Validation studies of CANE in long-term care populations report an overall staff–resident rating agreement of 86.2%. Agreement falls substantially in specific domains, however — to 65.3% for company, 75.7% for memory, and 70.5% for both eyesight/hearing/communication and psychological distress. These are precisely the domains most likely to present as falls-related behaviour if they remain unassessed, and the data indicates staff are least confident assessing them without a structured tool.

Structured behavioural observation instruments, such as the Cohen-Mansfield Agitation Inventory, add a further layer of clinical rigour: they allow staff to quantify the frequency, pattern and antecedents of behaviours that frequently precede a fall — restlessness, pacing, repetitive vocalisation — converting anecdotal shift-note entries into longitudinal data your clinical governance committee can act on.

This is a compliance and funding obligation, not a discretionary enhancement

If you are assessing the return on investment of this level of clinical structure, it is worth noting that it is not optional in the way it may once have felt.

Under the strengthened Aged Care Quality Standards, effective from 1 November 2025, Standard 5 (Clinical Care) requires clinical care to be person-centred, evidence-based and responsive to each resident’s changing needs — explicitly including residents with cognitive impairment, across 35 discrete actions. The Commission’s guidance directs providers to implement person-centred, evidence-based falls prevention practice and to conduct a structured post-fall review. For a resident living with dementia, that review cannot satisfy the intent of Standard 5 unless it considers what unmet need may have contributed to the fall.

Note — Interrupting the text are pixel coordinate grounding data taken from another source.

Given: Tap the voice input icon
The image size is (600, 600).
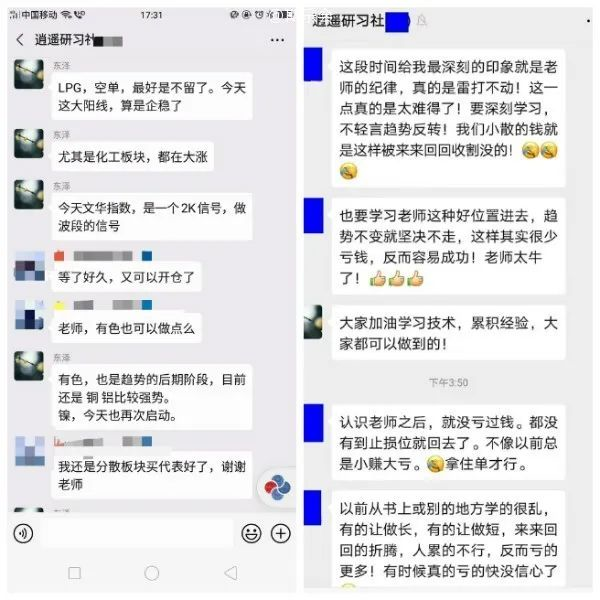Looking at the screenshot, I should (23, 533).
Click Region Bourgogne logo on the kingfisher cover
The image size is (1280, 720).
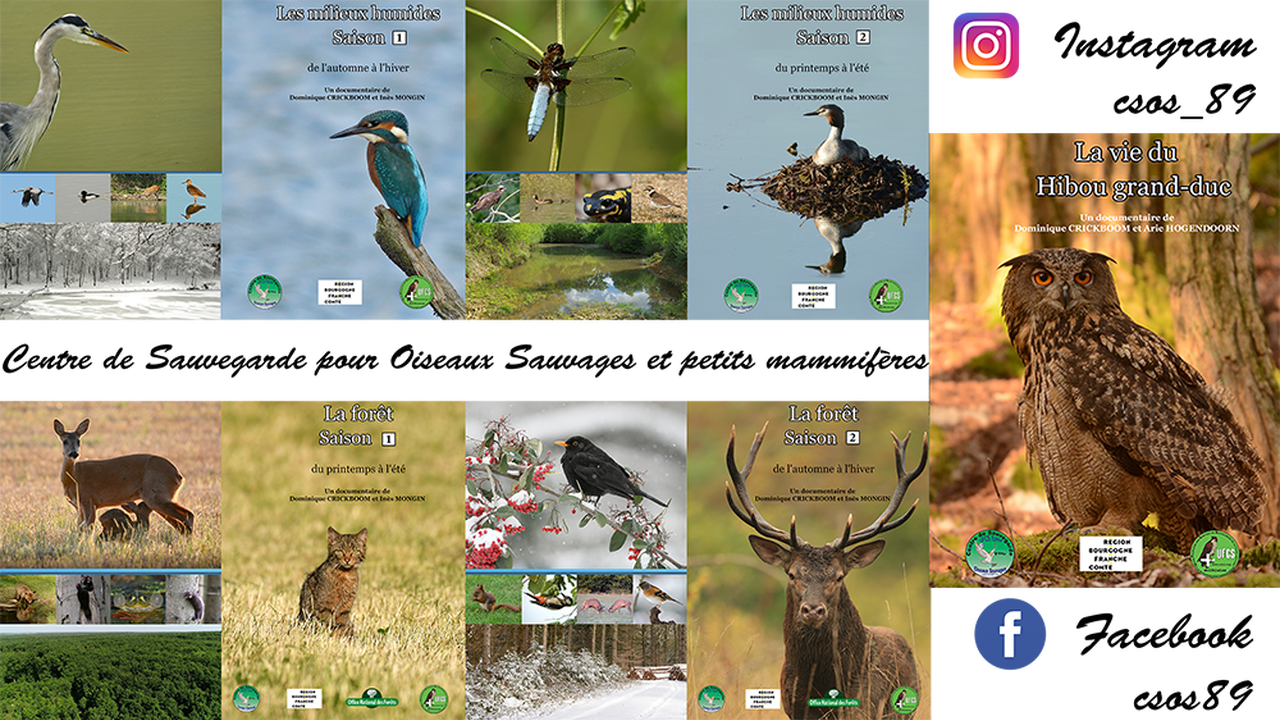pyautogui.click(x=340, y=292)
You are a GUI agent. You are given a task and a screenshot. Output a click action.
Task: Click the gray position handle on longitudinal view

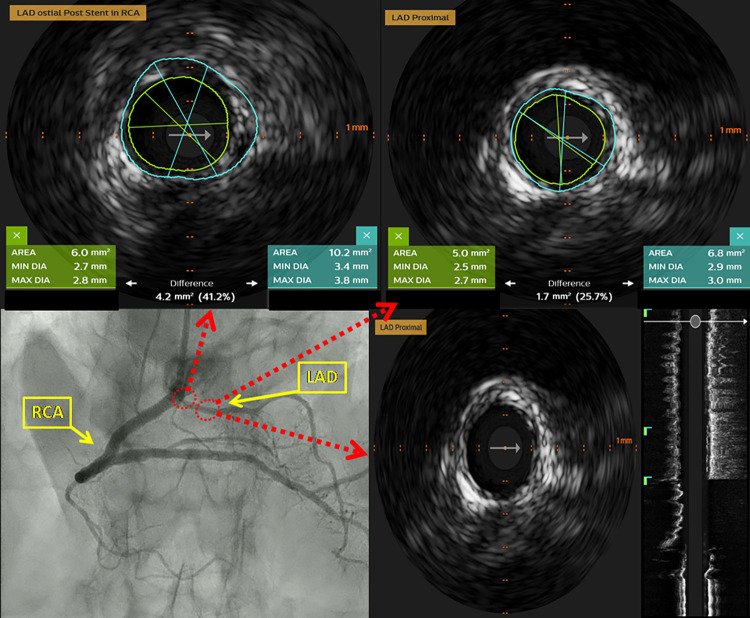pyautogui.click(x=695, y=321)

The AN-ACC funding instrument, which replaced the Aged Care Funding Instrument in October 2022 and became the sole funding model from 1 November 2025, adds a second, concrete obligation. AN-ACC allocates funding according to the resident attributes that most drive the cost of care — frailty, mobility, cognition, behaviour and technical nursing needs — with cognition and behaviour assessed through dedicated components of the tool. A resident’s unaddressed behavioural symptoms are therefore not solely a quality-of-care matter; they are a funding-relevant clinical attribute your organisation is already obligated to assess and document accurately. A facility that treats behavioural change as noise rather than clinical signal is forgoing both a falls prevention opportunity and an accurate resourcing outcome.

Implementation, in practice

Operationalising this doesn’t require a parallel system. It requires:

  • CANE, or an equivalent validated tool, built into admission assessment and a scheduled review cycle — not triggered only by crisis.
  • DICE applied as the standard clinical reasoning process for every fall or clinically significant behavioural change, not an occasional escalation pathway.
  • The outcome of each intervention recorded against the specific need identified, not solely against the fall count, so the process is genuinely auditable and improves over successive review cycles.

Documenting the behaviour is where the paperwork stops. Identifying the need is where falls prevention actually begins. In the final article in this series, I turn to what should happen once the need is identified — and why a standardised group activity calendar is rarely a sufficient clinical response for your highest-risk residents.


Sources

Sources referenced include the strengthened Aged Care Quality Standards (effective November 2025) and Aged Care Quality and Safety Commission guidance, the Australian National Aged Care Classification (AN-ACC) casemix and funding literature (Eagar et al.; Wesson et al.), the Camberwell Assessment of Need for the Elderly (CANE) validation literature, and the DICE framework for BPSD management (Kales, Gitlin and Lyketsos).

This article is general information for operational planning purposes and does not replace individual clinical assessment or facility-specific policy review.